Author
Elizabeth B. Cole, EdD, CCC-A, LSLS Cert. AVT
Elizabeth B. Cole, EdD, is the director of Soundbridge, a program of the Capitol Region Education Council in Connecticut. Soundbridge is a statewide public school program that provides a wide variety of services to more than 700 children (birth through secondary school) whose parents want their children with hearing loss to use spoken language to communicate and learn.

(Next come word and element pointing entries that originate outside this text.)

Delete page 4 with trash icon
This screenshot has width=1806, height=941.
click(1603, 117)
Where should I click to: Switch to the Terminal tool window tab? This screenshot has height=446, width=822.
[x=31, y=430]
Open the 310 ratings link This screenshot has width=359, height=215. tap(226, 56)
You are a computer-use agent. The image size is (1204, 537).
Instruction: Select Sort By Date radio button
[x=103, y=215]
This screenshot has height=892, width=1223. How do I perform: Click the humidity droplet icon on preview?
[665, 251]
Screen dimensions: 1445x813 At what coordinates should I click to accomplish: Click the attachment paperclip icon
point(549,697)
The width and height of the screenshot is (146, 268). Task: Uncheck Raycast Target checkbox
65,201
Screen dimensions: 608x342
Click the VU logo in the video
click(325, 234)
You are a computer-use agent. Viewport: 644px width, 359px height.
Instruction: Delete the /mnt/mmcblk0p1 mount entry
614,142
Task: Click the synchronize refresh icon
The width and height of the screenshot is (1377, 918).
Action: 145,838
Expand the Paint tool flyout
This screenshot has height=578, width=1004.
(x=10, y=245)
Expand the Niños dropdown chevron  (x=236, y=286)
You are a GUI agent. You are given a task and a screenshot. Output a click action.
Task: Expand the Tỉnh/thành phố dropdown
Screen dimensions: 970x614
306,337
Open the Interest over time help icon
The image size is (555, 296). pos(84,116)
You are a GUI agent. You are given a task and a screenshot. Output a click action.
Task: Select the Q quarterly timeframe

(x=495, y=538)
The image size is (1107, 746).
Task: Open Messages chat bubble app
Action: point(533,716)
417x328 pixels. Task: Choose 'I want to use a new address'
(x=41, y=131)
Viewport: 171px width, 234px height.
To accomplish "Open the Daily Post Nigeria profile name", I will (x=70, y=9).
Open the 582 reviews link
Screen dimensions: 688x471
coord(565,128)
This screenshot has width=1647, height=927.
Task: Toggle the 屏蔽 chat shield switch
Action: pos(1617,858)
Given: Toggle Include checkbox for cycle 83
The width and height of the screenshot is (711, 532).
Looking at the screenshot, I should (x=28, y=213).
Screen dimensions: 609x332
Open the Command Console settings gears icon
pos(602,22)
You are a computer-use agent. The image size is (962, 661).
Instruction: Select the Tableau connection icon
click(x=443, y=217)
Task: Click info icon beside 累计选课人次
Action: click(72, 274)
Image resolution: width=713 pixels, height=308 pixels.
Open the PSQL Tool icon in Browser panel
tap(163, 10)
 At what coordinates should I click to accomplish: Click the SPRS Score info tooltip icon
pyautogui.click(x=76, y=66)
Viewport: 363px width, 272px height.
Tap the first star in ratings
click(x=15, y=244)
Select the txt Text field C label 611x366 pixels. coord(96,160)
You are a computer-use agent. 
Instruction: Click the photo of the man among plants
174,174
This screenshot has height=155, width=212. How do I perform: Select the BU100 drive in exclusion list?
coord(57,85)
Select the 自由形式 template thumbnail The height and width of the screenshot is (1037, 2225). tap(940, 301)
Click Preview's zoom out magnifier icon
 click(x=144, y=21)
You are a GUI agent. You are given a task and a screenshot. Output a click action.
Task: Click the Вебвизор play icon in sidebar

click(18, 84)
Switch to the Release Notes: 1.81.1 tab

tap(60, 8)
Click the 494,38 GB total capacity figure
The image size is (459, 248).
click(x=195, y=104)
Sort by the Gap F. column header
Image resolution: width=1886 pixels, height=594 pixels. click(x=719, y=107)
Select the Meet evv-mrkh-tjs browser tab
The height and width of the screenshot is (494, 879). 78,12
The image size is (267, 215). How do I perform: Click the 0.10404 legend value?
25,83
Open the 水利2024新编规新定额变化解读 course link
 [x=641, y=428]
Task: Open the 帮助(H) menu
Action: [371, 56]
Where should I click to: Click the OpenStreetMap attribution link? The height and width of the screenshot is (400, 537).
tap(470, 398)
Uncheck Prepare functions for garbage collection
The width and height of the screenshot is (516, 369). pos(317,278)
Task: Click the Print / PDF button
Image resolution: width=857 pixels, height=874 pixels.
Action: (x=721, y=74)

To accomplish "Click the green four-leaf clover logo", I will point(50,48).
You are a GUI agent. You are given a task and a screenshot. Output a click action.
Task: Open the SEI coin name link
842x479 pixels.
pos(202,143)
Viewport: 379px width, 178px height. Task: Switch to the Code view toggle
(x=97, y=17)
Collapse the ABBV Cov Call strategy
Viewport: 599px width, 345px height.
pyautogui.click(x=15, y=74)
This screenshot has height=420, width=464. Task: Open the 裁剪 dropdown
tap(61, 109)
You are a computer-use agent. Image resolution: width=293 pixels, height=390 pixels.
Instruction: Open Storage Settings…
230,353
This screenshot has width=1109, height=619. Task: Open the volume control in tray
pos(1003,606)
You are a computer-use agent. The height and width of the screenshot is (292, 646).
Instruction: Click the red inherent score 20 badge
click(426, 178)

Dr. Cole first began working with preschoolers with hearing loss in 1973, when the majority of children with hearing loss used body hearing aids with Y-cords and button receivers and were learning through listening and watching. After receiving her masters degree in audiology and doctorate in special education (hearing impairment) in 1980 with Drs. Laura and Richard Kretschmer at the University of Cincinnati, Dr. Cole worked with Dr. Daniel Ling at McGill University for 16 years, during which time powerful hearing aids became miniaturized and behind the ear, and cochlear implants for children became increasingly widespread. She taught courses in acoustic phonetics, language and development, as well as aural habilitation to prospective teachers, speech-language pathologists, and audiologists in the School of Communication Sciences. Dr. Cole has lectured widely on those topics, in addition to serving as an adjunct professor at the University of Hartford and at the University of North Carolina (first years program) before coming to Soundbridge in 1996.
Dr. Cole has credentials and experience as an audiologist, auditory-verbal therapist, teacher of the hearing-impaired, French teacher, reading teacher, educational administrator, and professor. She has published numerous articles, chapters, monographs, and books all related to establishing the conditions (technological, human, and environmental) that will help children with hearing loss learn to listen and talk as a means toward academic and vocational achievement and independence.